[Saved data entries]

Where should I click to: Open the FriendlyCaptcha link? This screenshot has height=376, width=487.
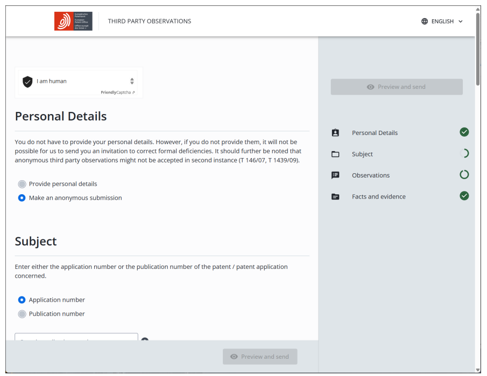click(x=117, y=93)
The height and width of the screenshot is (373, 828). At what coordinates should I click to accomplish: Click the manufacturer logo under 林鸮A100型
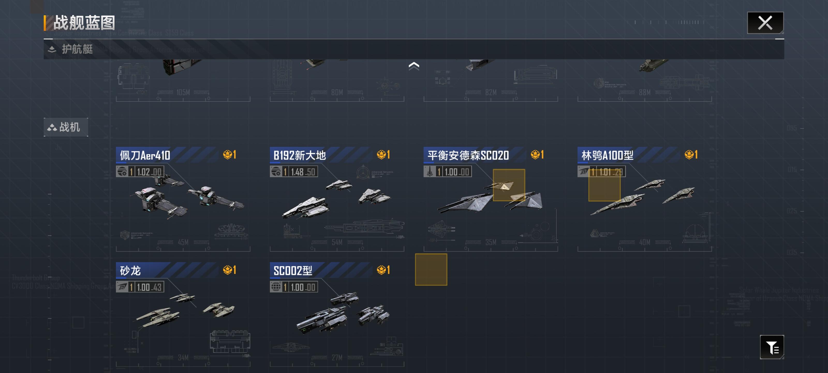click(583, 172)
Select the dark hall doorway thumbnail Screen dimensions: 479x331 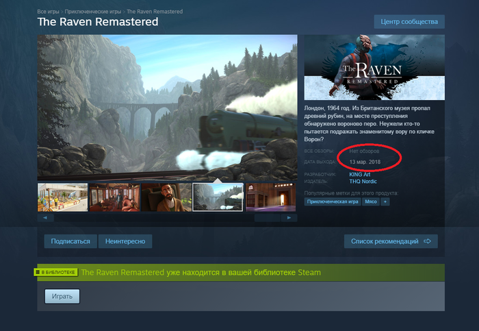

**Work task:**
Drop the images and repeat the data exactly.

**The answer:**
Where should I click to: Open the FriendlyCaptcha link? This screenshot has height=376, width=487.
click(x=117, y=93)
The height and width of the screenshot is (373, 828). At what coordinates should I click to accomplish: Click the manufacturer logo under 林鸮A100型
click(583, 172)
Select the dark hall doorway thumbnail Screen dimensions: 479x331 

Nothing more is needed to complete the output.